In spite of my wardrobe upgrade, I still carried a lot of odds and ends in my pockets, so when they got out of the truck I took my sharpened chisel out of one pocket and an expandable club out of the other pocket. The expandable club was a cheap version of the kind police carried: it was made of three steel tubes, one inside the other, that could be extended and locked into position to form a club about eighteen inches long. I'd bought mine at a martial arts store in the International District, Seattle's Chinatown, for twenty dollars. It was a piece of junk, but when I snapped it to full extension the two guys coming toward me slowed down.

I wanted to say something tough, but I was so scared I was afraid my voice would crack and give me away. I had six inches on either one of them, and I had my little weapons, but two on one was bad odds no matter what. Three on one would be a massacre, if the driver got into it. Even assuming he wasn't just staying near his truck because that was where he kept his gun or his baseball bat or whatever.

“The fuck?” one of the guys said, eyeing my club.

“Come on,” said the first one.

“Naw,” said the second one slowly. “He ain't worth it. He's probably got the AIDS or something.”

“Ronnie!” said the driver. “Let's get going, man!”

“All right,” said the one who'd started it. “Let's go. Leave the faggot alone.”

They went back to their truck and drove away.

My hands were shaking so badly it took me five or six tries to get the telescoping club closed up and put away.

A few months later I was out on one of my late-night walks with Brandon when a car came out of nowhere and jumped the curb to block us in. Someone shone a spotlight in our faces. When we put our hands up to shield our eyes from the glare, a voice called out over a loudspeaker.

“Awww, what's the matter? Does the light hurt your eyes? Too much time in the closet?”

“What?” I asked.

“No faggots on the streets after midnight!” barked the voice. “You've been warned!”

Then the spotlight went off, and the car slammed into reverse and disappeared around the corner, while Brandon and I were still blinking the spots out of our eyes.

“Was that a cop car?” I asked after a minute.

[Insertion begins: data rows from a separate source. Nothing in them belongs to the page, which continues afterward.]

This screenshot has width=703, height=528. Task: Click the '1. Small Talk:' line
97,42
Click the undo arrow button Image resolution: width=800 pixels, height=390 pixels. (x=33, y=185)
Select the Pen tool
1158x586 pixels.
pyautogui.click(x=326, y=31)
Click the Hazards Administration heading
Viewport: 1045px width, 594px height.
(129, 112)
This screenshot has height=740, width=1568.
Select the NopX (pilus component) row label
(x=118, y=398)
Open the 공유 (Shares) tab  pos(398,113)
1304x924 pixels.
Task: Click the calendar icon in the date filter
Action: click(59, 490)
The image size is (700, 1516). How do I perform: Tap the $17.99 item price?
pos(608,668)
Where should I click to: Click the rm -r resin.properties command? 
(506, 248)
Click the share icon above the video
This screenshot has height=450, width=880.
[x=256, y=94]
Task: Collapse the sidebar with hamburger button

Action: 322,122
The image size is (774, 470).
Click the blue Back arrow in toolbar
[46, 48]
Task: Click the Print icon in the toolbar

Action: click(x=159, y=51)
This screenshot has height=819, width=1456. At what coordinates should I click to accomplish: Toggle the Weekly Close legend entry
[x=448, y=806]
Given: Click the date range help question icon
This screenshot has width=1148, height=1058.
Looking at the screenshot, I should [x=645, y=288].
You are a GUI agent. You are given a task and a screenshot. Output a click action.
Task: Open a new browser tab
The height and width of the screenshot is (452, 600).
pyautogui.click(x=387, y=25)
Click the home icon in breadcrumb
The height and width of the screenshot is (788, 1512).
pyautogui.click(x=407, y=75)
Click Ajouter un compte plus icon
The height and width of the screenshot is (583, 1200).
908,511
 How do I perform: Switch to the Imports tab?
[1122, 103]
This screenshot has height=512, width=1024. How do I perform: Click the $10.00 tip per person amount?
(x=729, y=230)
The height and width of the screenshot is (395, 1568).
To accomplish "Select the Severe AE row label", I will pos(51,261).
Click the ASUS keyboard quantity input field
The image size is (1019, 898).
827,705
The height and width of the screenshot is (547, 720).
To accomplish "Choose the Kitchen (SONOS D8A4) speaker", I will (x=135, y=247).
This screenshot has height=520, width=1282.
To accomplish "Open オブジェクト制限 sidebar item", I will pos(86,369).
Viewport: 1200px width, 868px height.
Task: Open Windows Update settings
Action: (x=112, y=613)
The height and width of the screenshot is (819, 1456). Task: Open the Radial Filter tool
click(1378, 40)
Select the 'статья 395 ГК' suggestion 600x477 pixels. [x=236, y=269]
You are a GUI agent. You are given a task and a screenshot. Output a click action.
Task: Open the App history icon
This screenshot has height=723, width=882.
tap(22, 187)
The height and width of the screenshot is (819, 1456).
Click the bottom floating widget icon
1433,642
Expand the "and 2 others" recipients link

“Yep,” Brandon said. “Sure was.”

*   *   *

Ironically, the self-esteem boost I got from being cruised by hot guys on Broadway led pretty quickly to dating in high school. I still didn't have any real friends in school; just my few acquaintances, Ryan, my weekends-in-Ballard buddy, and Brandon as my invisible at-home-only friend in my own neighborhood. But I started getting looks from girls—looks I probably wouldn't have understood if I hadn't seen a similar expression on the faces of a few dozen guys over the preceding year. I had a girlfriend by the end of the year, which made me a late bloomer compared to everyone else I knew, but I felt like the king of the world. Dad being in a drug coma so much of the time meant I could even bring my girlfriend, Alexis, back to my apartment for extended make-out sessions. My room still wasn't very clean, but Alexis had lived on the streets of the University District for a few months, so she had a pretty wide filter when it came to housecleaning and personal hygiene.